*** Available records ***

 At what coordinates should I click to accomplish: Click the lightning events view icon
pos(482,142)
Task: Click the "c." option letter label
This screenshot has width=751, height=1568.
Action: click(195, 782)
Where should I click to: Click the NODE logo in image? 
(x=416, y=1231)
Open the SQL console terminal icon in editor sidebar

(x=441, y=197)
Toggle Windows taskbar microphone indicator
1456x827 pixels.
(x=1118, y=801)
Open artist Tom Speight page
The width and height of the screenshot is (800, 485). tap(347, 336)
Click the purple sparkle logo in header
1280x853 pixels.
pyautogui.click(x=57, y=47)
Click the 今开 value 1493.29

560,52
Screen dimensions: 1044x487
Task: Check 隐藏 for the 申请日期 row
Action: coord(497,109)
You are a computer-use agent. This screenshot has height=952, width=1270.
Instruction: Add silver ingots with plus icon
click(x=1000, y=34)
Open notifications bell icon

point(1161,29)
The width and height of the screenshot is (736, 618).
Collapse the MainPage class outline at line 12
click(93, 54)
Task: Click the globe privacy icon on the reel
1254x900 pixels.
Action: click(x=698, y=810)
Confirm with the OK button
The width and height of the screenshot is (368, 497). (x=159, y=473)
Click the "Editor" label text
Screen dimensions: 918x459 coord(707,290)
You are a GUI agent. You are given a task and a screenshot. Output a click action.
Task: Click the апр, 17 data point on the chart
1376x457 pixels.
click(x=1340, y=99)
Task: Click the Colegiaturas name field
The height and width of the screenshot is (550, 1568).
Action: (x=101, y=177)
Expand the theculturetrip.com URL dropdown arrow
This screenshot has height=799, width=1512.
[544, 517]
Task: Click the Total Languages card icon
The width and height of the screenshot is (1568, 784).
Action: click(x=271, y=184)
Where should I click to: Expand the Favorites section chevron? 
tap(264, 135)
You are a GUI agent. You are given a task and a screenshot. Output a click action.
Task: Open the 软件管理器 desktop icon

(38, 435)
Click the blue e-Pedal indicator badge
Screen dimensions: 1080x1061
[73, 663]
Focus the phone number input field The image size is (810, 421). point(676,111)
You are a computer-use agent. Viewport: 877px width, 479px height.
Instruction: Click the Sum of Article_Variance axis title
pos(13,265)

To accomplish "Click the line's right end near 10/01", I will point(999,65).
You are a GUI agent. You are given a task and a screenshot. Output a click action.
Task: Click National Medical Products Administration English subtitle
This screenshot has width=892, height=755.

*** End of Available records ***

**Activity**
Each record above should be repeated exactly.

**Answer section**
 At what coordinates should I click to accomplish: Click the lightning events view icon
pos(482,142)
Task: Click the "c." option letter label
This screenshot has width=751, height=1568.
Action: click(195, 782)
Where should I click to: Click the NODE logo in image? 
(x=416, y=1231)
Open the SQL console terminal icon in editor sidebar

(x=441, y=197)
Toggle Windows taskbar microphone indicator
1456x827 pixels.
(x=1118, y=801)
Open artist Tom Speight page
The width and height of the screenshot is (800, 485). tap(347, 336)
Click the purple sparkle logo in header
1280x853 pixels.
pyautogui.click(x=57, y=47)
Click the 今开 value 1493.29

560,52
Screen dimensions: 1044x487
Task: Check 隐藏 for the 申请日期 row
Action: coord(497,109)
You are a computer-use agent. This screenshot has height=952, width=1270.
Instruction: Add silver ingots with plus icon
click(x=1000, y=34)
Open notifications bell icon

point(1161,29)
The width and height of the screenshot is (736, 618).
Collapse the MainPage class outline at line 12
click(93, 54)
Task: Click the globe privacy icon on the reel
1254x900 pixels.
Action: click(x=698, y=810)
Confirm with the OK button
The width and height of the screenshot is (368, 497). (x=159, y=473)
Click the "Editor" label text
Screen dimensions: 918x459 coord(707,290)
You are a GUI agent. You are given a task and a screenshot. Output a click action.
Task: Click the апр, 17 data point on the chart
1376x457 pixels.
click(x=1340, y=99)
Task: Click the Colegiaturas name field
The height and width of the screenshot is (550, 1568).
Action: (x=101, y=177)
Expand the theculturetrip.com URL dropdown arrow
This screenshot has height=799, width=1512.
[544, 517]
Task: Click the Total Languages card icon
The width and height of the screenshot is (1568, 784).
Action: click(x=271, y=184)
Where should I click to: Expand the Favorites section chevron? 
tap(264, 135)
You are a GUI agent. You are given a task and a screenshot. Output a click action.
Task: Open the 软件管理器 desktop icon

(38, 435)
Click the blue e-Pedal indicator badge
Screen dimensions: 1080x1061
[73, 663]
Focus the phone number input field The image size is (810, 421). point(676,111)
You are a computer-use agent. Viewport: 877px width, 479px height.
Instruction: Click the Sum of Article_Variance axis title
pos(13,265)

To accomplish "Click the line's right end near 10/01", I will point(999,65).
You are a GUI agent. You are given a task and a screenshot. Output a click action.
Task: Click National Medical Products Administration English subtitle
This screenshot has width=892, height=755.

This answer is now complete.